Il existe, reprise en chœur par des générations de fidèles aux yeux bouffis par la révélation, une antienne qui est sans doute la prière la plus universelle, car elle est faite par des millions de personnes, partout sur la planète à chaque instant. Mais il ne faut pas s’y tromper, ils ne prient pas le dieu image, ils transforment l’attente de la confirmation d’une promesse en une théophanie active et quasi permanente.

En effet, dans les scintillements des images photographiques, ils ne font pas que voir, ils entendent aussi une voix secrète leur susurrer, texte repris en boucle, que de toute éternité la présence divine y a été attestée et donc qu’ils ont raison de l’y chercher et de l’y trouver. Il n’y a pas d’image qui ne soit pas pieuse. À moins que ...

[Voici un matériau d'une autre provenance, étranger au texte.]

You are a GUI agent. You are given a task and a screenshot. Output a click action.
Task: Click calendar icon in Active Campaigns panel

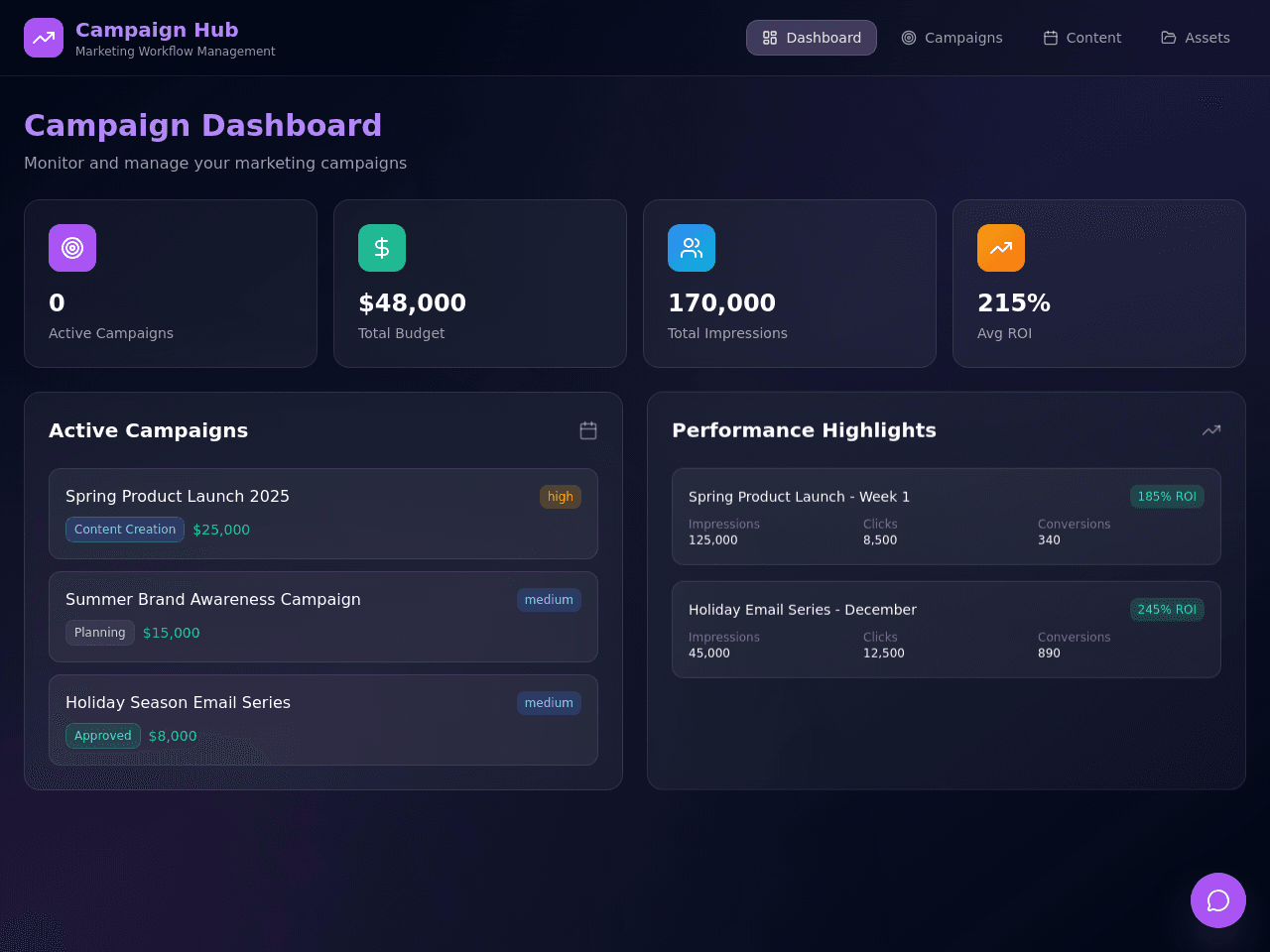click(588, 430)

De Sartre à Barthes et alii, mais aussi de Saint Paul à Eusèbe de Césarée, pour ne citer qu’eux, et finalement de manière permanente au cours de l’histoire, l’image, les images, ont été le support et l’enjeu d’une lutte terrible pour la confirmation de la foi, que cette foi soit directement rattachée à un dieu ou que, comme aujourd’hui, elle soit une fois sans dieu personnifié autre que celui qui apparaît dans les reflets des projections de soi sur l’écran mité de la voûte céleste dont l’ombre vient s’inscrire sur l’ensemble des écrans que nous consultons.

Décroire

L’engagement de certains photographes dans des opérations de décroyance est aussi avéré que la même opération dans le jeu infini des lignes et des traits de dessins de toujours. La réussite n’est pas plus efficace si l’on s’en tient à tenter de mesurer un taux de conversion à l’échelle planétaire. Mais, au cas par cas, on peut voir des images dont on pressent qu’elles ne sont pas entées dans cette foi, ou plus exactement qu’elles la portent au-delà d’elle-même, puisque ceux qui les font se portent eux aussi, ou du moins le tentent, au-delà de cette limite étrange qui fait l’absence et la présence s’épouser et donner naissance au spectre de l’être.

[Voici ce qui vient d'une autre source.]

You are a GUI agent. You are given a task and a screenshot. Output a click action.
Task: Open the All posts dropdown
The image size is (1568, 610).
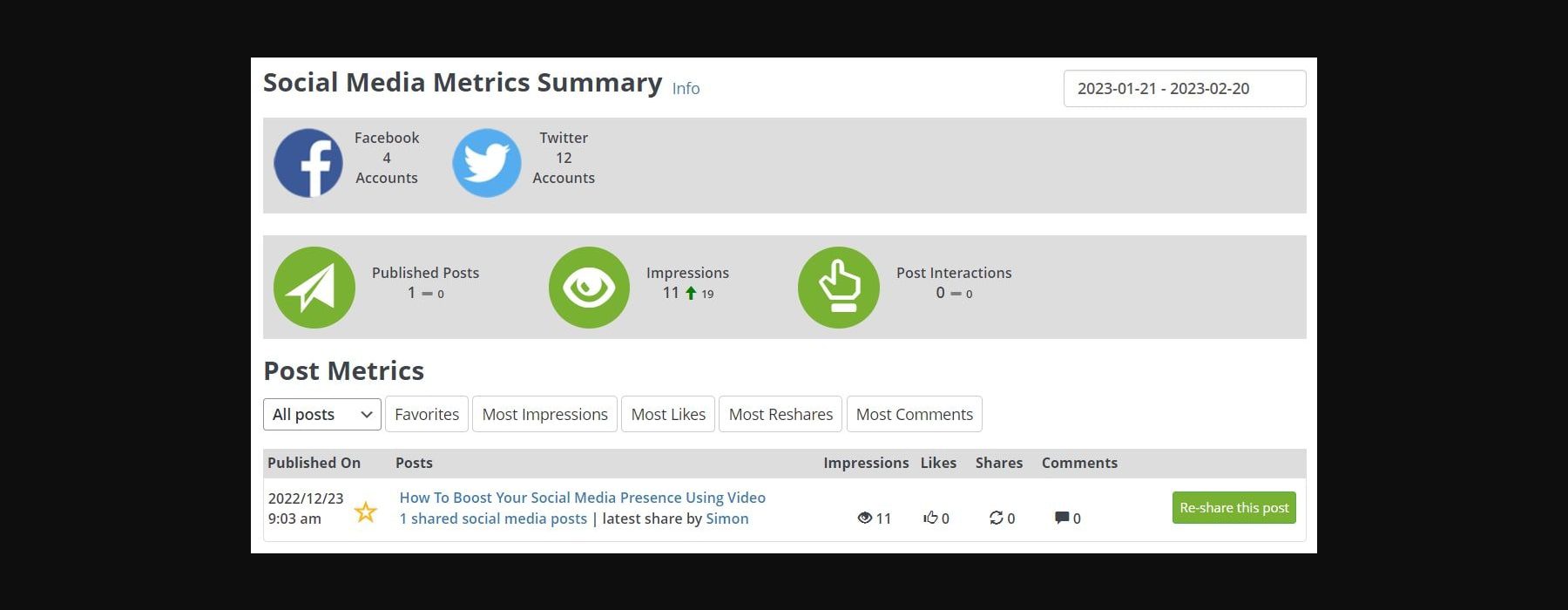click(x=321, y=414)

Il y a des images et parmi elles des photographies qui tentent non de nier leur dimension spectrale mais au contraire de l’affirmer, de l’exprimer, de la jouer et de la faire resplendir comme une promesse retournée.

Elles tentent de montrer, retour paradoxal à l’envoyeur, le visible comme ne s’adressant pas directement à nous mais comme s’adressant d’abord à « personne » et ensuite comme pouvant entrer dans l’orbe de la perception. Ce petit écart, cette trace souvent quasi-imperceptible, constitue le ressort de cette décroyance qui, si elle est jouée « dans » l’image, peut se transmettre à celui qui la voit, entraînant ainsi une mise entre parenthèses de l’autre croyance, la croyance en l’être.

Fantomalité de l’être

Ce jeu se joue en fait sans nous, ou hors de nous, et ne nous atteint que parce que ces images sont poreuses, hantées par la dimension fantomale qui est la leur. C’est en tant qu’émettrices de cette dimensionnalité fantomale qu’elles s’inscrivent dans le champ de notre perception. Il est moins question ici d’un doute que d’un suspens.
Mais ces images nous donnent à expérimenter ce suspens, au sortir duquel nous ne sommes pas reconduits à l’adoration post-révélation du dieu-monde ou du petit-dieu-moi, ou encore du tout-petit-dieu-réel peuplé de choses à angles durs qui nous écorchent l’âme.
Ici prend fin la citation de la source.